Special Report: NPC, CPPCC Annual Sessions
2007
BEIJING, March 10 (Xinhua) -- Development of nuclear energy in China's
inland areas is not only feasible but necessary, said a deputy to the National
People's Congress (NPC), the top legislature of China.
"Now China has the ability to solve safety and environmental protection
problems in inland areas, where shortage of primary energy and electricity is
showing up while people could afford higher power charges," said Fan Mingwu,
academician with the Chinese Academy of Engineering and former president of
Huazhong University of Science and Technology.
China's first nuclear power station, the Qinshan Nuclear Power Station
nestling in the Hangzhou Bay of east China, started power generation on Dec. 15
1991 and has operated safely.
Fan said that the site was chosen with safety and environmental protection
as the most important consideration, because it is convenient to fetch water and
discharge treated sewage there.
China's current six nuclear power plants with 11 reactors are all located
along its economically thriving east and southeast coasts, which faced acute
shortage of primary energy and electricity.
With the fast economic growth, short supply of electricity also looms in
central China, so timely actions should be taken to build nuclear power plants
to support economic development in this region, Fan said.

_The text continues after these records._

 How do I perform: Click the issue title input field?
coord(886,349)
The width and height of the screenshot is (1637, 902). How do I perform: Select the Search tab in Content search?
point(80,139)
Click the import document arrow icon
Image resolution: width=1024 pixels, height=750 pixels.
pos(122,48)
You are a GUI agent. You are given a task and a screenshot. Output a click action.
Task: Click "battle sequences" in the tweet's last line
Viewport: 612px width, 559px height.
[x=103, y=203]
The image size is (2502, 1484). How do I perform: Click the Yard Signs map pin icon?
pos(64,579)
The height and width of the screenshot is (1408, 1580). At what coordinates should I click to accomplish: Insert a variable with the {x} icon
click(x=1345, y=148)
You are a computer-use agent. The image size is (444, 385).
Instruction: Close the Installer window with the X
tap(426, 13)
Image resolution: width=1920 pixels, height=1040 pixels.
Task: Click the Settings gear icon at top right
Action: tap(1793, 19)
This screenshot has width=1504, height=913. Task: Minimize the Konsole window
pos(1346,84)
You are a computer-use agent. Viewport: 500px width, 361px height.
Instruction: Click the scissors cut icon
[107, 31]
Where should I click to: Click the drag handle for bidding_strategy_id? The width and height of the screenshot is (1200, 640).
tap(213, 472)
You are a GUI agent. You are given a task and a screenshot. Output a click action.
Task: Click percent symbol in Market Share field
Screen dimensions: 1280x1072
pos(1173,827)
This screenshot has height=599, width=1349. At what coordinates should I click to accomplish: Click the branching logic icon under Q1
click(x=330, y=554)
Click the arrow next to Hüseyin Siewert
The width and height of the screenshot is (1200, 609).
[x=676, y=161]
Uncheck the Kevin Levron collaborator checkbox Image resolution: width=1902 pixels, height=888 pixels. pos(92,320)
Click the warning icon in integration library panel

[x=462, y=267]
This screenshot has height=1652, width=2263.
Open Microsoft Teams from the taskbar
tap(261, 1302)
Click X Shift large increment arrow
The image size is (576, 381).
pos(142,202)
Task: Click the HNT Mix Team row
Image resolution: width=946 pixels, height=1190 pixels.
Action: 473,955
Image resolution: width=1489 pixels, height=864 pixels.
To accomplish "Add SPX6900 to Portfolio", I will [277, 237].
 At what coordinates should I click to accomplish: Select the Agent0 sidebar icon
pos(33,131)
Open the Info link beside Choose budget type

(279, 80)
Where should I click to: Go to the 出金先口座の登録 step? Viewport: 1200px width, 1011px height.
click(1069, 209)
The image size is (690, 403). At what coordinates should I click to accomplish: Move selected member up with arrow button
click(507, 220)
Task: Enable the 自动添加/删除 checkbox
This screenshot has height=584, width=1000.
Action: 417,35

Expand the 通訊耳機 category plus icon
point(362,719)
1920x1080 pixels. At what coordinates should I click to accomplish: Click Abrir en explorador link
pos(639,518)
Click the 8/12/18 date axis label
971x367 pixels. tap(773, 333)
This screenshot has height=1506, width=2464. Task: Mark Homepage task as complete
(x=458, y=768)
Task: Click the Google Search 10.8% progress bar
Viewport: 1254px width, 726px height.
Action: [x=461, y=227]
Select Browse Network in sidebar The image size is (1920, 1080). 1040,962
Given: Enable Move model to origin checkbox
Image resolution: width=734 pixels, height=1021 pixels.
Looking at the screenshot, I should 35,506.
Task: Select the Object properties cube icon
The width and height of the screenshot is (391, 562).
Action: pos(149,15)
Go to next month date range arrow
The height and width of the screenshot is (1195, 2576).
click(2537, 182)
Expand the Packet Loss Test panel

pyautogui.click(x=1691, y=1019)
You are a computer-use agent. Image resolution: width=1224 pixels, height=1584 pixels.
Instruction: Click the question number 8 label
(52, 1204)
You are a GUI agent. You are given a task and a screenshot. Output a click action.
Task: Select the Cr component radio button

To meet the dramatically growing demand for electricity consumption, China
has vowed to increase its combined nuclear power capacity to 40,000 megawatts by
the year 2020.
Last year, China's produced 2,834 billion kwh of electricity, including
54.3 billion kwh of nuclear power.
It was reported earlier that China's first inland nuclear power plant would
be built in Lishanhe Town, Yiyang City of central China's Hunan Province, with a
planned installed capacity of 4 million kilowatts.